Y he dejado para el final las Memorias de la casa muerta (Alba) de Fedor Mikhailovich Dostoievski. Está basado en los ocho años de condena a trabajos forzados en Siberia a los que fue condenado el escritor en 1849. Se trata de una obra de juventud, pero en ella ya se advierte la capacidad de penetración psicológica del autor de Los demonios (Alianza).

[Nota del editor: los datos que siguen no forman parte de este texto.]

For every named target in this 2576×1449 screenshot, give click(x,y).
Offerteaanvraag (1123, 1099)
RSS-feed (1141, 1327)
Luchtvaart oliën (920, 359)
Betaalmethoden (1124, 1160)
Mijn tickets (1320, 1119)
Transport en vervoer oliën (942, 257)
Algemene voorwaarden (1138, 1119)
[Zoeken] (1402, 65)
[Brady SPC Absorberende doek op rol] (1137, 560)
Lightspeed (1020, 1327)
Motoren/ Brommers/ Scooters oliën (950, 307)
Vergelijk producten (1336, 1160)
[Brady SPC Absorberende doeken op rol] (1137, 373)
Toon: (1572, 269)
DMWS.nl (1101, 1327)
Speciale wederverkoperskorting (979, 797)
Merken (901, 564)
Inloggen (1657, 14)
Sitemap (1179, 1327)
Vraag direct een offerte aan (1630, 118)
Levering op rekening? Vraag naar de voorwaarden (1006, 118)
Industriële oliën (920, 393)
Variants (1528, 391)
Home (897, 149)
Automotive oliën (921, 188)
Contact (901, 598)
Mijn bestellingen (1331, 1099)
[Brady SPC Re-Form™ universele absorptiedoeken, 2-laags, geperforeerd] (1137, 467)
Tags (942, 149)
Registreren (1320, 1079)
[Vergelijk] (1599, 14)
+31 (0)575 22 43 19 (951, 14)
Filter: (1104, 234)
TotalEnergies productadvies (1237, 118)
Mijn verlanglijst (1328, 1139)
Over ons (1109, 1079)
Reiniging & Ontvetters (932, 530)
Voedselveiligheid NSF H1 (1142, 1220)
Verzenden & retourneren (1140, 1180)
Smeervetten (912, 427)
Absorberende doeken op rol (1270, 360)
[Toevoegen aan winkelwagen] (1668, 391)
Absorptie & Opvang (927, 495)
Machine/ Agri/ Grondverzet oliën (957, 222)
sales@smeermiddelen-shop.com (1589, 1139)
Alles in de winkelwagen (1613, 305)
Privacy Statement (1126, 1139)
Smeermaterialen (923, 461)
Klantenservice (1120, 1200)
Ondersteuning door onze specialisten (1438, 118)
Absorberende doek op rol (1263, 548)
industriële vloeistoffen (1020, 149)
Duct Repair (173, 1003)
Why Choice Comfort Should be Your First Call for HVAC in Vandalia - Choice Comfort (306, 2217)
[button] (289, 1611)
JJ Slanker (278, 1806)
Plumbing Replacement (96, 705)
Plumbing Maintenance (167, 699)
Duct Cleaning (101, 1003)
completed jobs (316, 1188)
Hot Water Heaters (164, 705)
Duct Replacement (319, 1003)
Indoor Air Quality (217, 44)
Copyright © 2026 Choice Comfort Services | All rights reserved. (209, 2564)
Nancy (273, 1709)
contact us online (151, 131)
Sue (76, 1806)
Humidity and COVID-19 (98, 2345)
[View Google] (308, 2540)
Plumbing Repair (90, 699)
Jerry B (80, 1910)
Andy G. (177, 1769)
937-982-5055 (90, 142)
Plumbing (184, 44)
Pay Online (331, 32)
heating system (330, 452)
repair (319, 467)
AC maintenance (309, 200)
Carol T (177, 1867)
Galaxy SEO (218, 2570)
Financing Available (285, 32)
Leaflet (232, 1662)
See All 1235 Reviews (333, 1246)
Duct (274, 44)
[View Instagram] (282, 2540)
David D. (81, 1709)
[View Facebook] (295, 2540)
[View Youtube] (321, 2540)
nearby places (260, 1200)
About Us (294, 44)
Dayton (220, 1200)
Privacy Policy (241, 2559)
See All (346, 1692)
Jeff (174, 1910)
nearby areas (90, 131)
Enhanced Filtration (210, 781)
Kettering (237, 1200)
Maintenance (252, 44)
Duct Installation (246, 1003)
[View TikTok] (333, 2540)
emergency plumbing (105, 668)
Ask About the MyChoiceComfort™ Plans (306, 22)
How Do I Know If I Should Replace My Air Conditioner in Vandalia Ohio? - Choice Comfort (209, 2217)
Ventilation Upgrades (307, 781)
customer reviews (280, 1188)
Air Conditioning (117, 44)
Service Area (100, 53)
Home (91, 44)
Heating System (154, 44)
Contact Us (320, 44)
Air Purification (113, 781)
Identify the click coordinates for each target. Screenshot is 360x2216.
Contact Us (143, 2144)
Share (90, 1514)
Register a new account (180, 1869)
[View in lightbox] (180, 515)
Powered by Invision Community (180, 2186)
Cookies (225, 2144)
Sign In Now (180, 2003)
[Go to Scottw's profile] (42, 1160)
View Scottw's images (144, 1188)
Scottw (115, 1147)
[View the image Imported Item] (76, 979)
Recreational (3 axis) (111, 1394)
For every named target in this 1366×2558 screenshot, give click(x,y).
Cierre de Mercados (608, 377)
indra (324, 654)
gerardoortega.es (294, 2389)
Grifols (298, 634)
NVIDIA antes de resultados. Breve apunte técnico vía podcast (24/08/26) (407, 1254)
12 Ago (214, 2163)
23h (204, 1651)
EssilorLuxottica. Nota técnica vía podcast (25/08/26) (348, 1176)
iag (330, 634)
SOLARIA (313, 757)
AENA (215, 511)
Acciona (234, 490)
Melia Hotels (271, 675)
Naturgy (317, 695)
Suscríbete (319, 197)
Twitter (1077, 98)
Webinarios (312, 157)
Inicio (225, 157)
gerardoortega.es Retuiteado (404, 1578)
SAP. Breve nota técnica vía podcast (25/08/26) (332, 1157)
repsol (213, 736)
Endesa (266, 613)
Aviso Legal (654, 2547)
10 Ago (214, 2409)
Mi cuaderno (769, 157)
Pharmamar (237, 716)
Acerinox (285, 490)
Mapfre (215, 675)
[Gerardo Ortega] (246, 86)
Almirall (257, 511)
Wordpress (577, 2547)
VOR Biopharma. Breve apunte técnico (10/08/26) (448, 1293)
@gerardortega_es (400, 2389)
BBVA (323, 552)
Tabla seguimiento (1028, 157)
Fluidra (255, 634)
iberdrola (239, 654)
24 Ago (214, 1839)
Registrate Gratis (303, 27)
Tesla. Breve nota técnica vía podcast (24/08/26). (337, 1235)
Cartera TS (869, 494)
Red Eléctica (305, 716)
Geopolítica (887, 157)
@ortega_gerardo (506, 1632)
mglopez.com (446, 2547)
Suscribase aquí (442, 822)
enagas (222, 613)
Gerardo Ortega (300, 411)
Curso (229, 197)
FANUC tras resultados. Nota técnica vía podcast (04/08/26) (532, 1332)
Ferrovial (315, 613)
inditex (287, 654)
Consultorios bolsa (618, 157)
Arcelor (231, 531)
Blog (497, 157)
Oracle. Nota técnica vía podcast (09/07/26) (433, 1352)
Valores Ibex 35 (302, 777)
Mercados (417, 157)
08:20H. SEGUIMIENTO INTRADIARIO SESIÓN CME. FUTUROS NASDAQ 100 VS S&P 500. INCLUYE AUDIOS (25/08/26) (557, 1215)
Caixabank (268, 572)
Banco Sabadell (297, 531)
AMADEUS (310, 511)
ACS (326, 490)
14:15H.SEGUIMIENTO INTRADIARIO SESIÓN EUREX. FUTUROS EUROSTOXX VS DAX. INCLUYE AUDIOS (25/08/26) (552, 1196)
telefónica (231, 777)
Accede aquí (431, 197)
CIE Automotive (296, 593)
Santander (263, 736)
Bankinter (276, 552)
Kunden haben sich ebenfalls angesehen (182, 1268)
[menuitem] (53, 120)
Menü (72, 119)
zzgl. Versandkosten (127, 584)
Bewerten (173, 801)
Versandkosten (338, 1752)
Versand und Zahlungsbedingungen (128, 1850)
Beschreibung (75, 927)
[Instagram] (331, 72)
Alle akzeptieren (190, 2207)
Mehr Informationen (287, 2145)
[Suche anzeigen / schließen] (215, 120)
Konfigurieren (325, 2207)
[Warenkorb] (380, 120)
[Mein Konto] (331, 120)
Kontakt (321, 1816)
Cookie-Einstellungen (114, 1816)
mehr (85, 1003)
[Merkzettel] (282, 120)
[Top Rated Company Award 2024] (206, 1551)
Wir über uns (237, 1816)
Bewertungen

A pesar de la censura que se autoimpuso por las falta de libertad de expresión, a través del protagonista, un burgués vulgar llamado Alexánder Petróvich, vamos conociendo las parte más humana y frágil de sus compañeros de celda: los códigos secretos, la sempiterna afición al vodka, las ilusiones que los sotienen en el inframundo... El libro no vería la luz hasta 13 años después de su ingreso en la cárcel, cuando Dostoievski tenía ya 41 años.